§ DOCUMENT SECTION
Personally, I always loved when my books challenged topics that were sort of taboo. If I was reading a book as a teenager, I wanted it to explore topics, situations, and experiences that I hadn't had. Now, that doesn't mean I was out just picking up any book that wrote about extremely esoteric or mature topics, but it means that the books that I found to be transformative or impactful all confronted a topic I was curious about. Whether it was reading about relationships/sex, drugs, abuse, illness, race, etc. I wanted to know more.

I think that purposefully leaving those topics untouched because they seem unfit for a teenager to be reading about it is not the way to address the real problem. It is overly simplistic logic to ban a book because the topic seems unfit for a child. The idea that something contains mature topics so it will be removed from the library in order to prevent it being seen is not the best tactic. I feel like that is fairly obvious, but I suppose banning the book is also the easiest option, and perhaps why it is so often the chosen course of action.

But, back to the point that I am glad to hear that YA authors are using mature subjects in their books. On top of that, I found the article's analysis of how the structuring of their books sets up a scaffold for that content. Using the distinction between reality and fantasy to present mature content in a more palatable way is a key tool used by any writer, YA or not. Think of all the fiction books that emulate real-world problems, issues, and situations into the world where magic rules. The fact that even those running around Middle Earth or Narnia or Hogwarts still have to deal with mature topics like death, relationships, desires, vices, addiction, evil etc is a great way to introduce someone to those topics without it running rampant in a life-life story. The tale of a wood elf being addicted to dark magic is easily understandable and digestible. It is also a lot less "real" than a book about a meth addict. So, these books teach complex topics through other means and I think that's valuable to developing your reader.

§ THE REQUEST
Continue the piece on mature topics in young adult books, starting right after its final sentence.

§ DATASET CONTENT
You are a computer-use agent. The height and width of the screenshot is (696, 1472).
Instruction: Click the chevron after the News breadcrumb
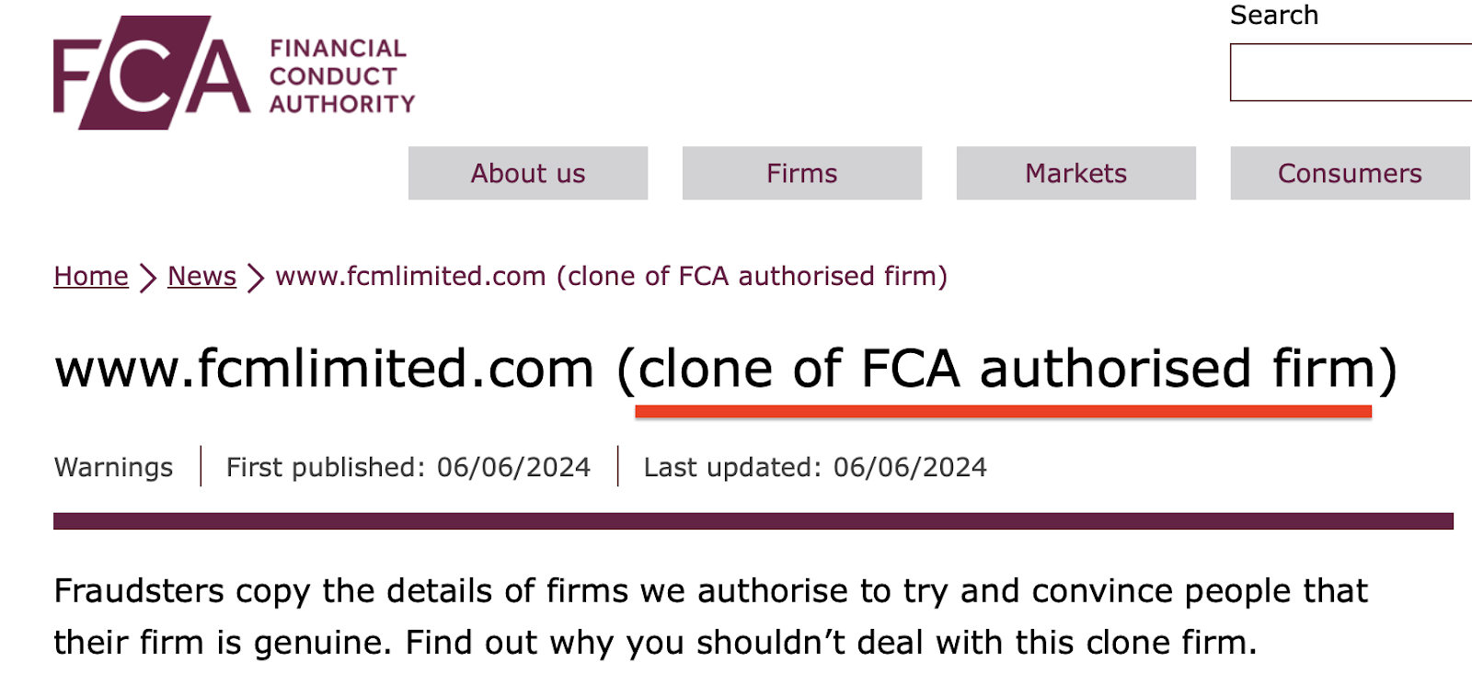256,278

§ OUTPUT
I personally believe that YA, in general, could be more mature, and it is good others are presenting those topics in their YA pieces.

Rachel Westerbeke said...


In “Writing Bridges: How Writers Scaffold Mature Content in YA Literature,” Amy Bright discusses several tactics that are implemented in YA writing in order to suppress the severity of mature content. Bright notes that YA novels that contain dangerous and mature themes tend to be both those that are more important in teaching and those that often face criticism and sometimes become banned. Novels that win the Michael L. Printz award also tend to be those that are criticized for mature content and are often banned. Because YA novels often deal with difficult topics, it becomes a challenge to include these topics while staying within the bounds of what is appropriate for teenage and young adult readers. There aren’t many limitations on what topics are inappropriate, but the details and the way they are presented may be too mature for this age group. Thus, methods in presenting difficult issues in ways that are geared toward young audiences is important.
Using Tender Morsels, Going Bovine, and The Marbury Lens as examples, Bright shows that each work uses the fantasy of other alternate worlds to lessen the realism of the more explicit parts. The fantasy world somehow connects with the problems faced by the protagonists in a way that leads readers to believe that the fantastical parts are what make the real and dark parts plausible.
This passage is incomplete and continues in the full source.